States of Consciousness
- Joseph represents a state of consciousness where divine wisdom (God) operates through man.
— A Movement Of Mind
- Joseph represents the dreaming consciousness of God within man, while Jesus Christ represents the awakened, divine identity.
— Behold The Dreamer Cometh
- Joseph represents the dreaming state, lost in the human experience, while Jesus represents the awakened, saving state of consciousness, having fulfilled the divine purpose.
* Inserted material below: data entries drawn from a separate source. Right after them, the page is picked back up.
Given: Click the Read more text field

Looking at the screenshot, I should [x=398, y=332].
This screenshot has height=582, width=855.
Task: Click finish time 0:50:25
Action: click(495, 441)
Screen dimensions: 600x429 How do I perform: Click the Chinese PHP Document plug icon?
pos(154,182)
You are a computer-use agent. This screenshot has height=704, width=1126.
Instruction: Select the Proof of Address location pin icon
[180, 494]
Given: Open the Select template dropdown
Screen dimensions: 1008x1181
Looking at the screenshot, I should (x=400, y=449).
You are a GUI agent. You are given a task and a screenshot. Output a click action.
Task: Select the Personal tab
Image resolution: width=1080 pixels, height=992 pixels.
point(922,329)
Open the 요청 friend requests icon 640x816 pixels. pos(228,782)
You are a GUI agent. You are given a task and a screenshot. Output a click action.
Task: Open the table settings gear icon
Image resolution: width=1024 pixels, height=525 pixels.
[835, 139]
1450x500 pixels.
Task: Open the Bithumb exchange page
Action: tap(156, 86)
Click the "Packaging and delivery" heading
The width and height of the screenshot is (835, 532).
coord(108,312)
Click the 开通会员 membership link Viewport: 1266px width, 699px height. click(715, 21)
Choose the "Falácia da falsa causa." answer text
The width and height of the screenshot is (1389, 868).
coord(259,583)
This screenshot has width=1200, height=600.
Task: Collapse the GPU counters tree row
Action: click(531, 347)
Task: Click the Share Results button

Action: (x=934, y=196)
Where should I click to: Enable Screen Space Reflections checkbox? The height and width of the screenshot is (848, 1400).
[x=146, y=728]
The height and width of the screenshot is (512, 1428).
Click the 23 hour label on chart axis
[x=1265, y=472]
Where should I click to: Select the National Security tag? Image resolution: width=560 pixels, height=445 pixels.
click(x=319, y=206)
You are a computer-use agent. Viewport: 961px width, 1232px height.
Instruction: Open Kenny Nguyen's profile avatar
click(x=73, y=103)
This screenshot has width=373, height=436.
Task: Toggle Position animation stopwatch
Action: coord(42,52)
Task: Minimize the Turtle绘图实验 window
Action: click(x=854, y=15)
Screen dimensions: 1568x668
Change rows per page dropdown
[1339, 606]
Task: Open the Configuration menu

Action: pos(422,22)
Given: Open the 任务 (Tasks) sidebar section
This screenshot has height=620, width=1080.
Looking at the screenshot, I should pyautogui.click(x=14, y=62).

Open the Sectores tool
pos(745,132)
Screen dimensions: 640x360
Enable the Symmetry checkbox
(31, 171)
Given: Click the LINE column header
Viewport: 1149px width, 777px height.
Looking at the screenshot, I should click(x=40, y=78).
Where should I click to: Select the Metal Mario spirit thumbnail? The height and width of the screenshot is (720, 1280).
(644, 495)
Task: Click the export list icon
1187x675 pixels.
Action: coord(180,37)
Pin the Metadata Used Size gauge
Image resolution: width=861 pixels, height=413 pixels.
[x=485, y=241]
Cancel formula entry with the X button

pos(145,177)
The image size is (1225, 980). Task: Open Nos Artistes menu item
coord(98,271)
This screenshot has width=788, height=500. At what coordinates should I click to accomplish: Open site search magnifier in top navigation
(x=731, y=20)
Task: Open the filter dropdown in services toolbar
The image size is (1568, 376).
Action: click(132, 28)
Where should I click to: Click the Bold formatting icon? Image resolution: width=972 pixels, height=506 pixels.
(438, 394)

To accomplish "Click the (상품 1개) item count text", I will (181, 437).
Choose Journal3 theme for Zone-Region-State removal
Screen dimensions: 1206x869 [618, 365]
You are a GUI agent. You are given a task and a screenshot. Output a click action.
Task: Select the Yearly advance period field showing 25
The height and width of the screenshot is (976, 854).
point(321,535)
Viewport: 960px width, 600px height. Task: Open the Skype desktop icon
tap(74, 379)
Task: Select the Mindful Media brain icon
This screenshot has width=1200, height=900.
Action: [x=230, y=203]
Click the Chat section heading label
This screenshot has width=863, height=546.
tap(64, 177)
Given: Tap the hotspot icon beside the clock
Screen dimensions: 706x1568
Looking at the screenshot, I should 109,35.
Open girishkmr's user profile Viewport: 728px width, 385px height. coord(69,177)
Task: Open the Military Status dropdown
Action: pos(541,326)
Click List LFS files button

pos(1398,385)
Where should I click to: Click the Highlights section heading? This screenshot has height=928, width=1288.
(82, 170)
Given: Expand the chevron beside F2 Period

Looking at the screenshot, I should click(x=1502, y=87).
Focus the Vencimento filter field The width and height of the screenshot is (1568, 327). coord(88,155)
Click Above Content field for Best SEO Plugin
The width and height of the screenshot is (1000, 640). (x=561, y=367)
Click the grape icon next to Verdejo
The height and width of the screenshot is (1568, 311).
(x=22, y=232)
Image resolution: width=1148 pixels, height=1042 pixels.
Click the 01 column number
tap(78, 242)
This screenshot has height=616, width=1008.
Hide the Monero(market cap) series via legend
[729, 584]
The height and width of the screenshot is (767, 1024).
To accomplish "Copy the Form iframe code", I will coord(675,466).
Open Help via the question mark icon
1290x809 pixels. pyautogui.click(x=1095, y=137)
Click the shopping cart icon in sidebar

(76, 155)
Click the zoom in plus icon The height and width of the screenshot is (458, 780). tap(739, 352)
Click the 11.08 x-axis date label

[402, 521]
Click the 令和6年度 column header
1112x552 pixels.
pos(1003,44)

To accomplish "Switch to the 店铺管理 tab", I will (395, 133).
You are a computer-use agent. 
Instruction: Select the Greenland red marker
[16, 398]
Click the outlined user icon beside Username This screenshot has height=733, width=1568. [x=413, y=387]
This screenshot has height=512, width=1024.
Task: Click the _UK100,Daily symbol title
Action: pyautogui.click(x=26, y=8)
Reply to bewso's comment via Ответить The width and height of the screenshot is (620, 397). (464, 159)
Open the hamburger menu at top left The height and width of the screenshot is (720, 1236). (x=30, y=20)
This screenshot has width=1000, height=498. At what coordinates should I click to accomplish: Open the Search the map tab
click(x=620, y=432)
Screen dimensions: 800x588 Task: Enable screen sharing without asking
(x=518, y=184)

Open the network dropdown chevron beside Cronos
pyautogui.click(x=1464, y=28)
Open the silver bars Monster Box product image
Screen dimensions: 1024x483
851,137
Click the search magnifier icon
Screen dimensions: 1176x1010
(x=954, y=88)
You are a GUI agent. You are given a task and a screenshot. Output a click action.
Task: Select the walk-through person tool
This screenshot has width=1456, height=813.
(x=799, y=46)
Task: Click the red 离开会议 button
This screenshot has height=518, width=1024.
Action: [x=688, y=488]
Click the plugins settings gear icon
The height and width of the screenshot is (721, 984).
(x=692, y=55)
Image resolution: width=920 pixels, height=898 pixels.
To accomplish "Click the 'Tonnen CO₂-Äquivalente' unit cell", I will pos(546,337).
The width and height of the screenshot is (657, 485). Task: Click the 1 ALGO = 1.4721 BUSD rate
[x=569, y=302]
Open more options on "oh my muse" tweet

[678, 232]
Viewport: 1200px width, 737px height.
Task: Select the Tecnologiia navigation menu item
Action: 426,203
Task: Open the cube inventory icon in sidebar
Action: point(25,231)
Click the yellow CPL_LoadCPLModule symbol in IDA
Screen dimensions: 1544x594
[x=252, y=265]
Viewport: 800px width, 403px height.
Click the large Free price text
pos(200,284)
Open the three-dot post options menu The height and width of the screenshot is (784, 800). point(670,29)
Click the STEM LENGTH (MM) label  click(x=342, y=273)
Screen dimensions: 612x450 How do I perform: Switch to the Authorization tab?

— Behold The Dreamer Cometh
- God descending into the limited, physical state of man (Joseph) to experience generation.
— Follow The Pattern
- Joseph represents the earthly, limited understanding of fatherhood and creation, which is transcended when the divine Father (creative power) awakens within the individual.
— God Given Talent
- Joseph represents a state of human disappointment and betrayal, while Jesus the Christ represents divine perfection and resurrection.
— His Name
Neville’s Source-Grounded Explanations
Joseph, as a personification of God, demonstrates divine interpretation. His name change to Joshua (Jehovah is salvation) links him to the ultimate savior, Jesus, implying a continuous divine thread.
— A Movement Of Mind
Joseph, the dreamer whose dreams always came true, is a foreshadowing or analog of Jesus Christ. This means Joseph represents the divine imaginative power and true identity of every individual, who is the dreamer of their world, destined to awaken to their Christ identity.
— Behold The Dreamer Cometh
Joseph's journey, from dreamer to savior, and the change of his name to Joshua (Jesus), signifies the transformation of the dreaming consciousness (Joseph) into the awakened, saving consciousness (Jesus). This is the process of awakening from the dream of life, where the individual realizes their divine role.
— Behold The Dreamer Cometh
Joseph, the dreamer placed in a coffin, is an analog for God Himself, who descends and takes on the concrete, opaque state of humanity. The recurring pattern of being a 'son born in old age' further emphasizes this divine descent.
— Follow The Pattern
Joseph, the earthly father, disappears from the narrative when Jesus reaches the age of spiritual puberty (around 12), symbolizing that the Son has awakened to his true identity as the Father and no longer needs an earthly parent.
— God Given Talent
Joseph, sold for twenty pieces of silver (disappointed expectancy), serves as a prototype for Jesus the Christ, who was symbolically "sold" for thirty pieces of silver (divine perfection). This shows a progression from human disappointment to divine fulfillment.
— His Name
Joseph, buried in a coffin in Egypt, is the analog for human imagination, which is divine in essence but currently confined or 'buried' within the physical body and the limitations of the mortal world.
— Moses Elijah Jesus
Joseph, the dreamer who is loved by God, sold into slavery, and placed in a coffin in Egypt, is the Old Testament prototype of Christ Jesus. This foreshadows Christ's voluntary descent into humanity, taking on the form of a "slave" (human limitations), and being "buried" within the individual.
— Prophetic Sketches
What the Symbolism Establishes
- That certain biblical figures are personifications of God and that salvation is inherently divine.
- It proves that the stories of the Bible are not secular history but a divine drama unfolding within each individual, revealing their true identity as Christ.
- It proves that the biblical narrative is a symbolic representation of the individual's spiritual journey from being lost in the dream to awakening as the divine savior, a continuous process of spiritual evolution.
- It proves the pattern of divine descent into human limitation as a necessary part of the spiritual journey and the ultimate identity of man with God.
- It proves the mystical truth that man (the Son) ultimately awakens to become God (the Father), taking on full creative power and independence from earthly limitations.
- Biblical narratives contain typological patterns that reveal deeper spiritual truths about the journey from human limitation to divine realization.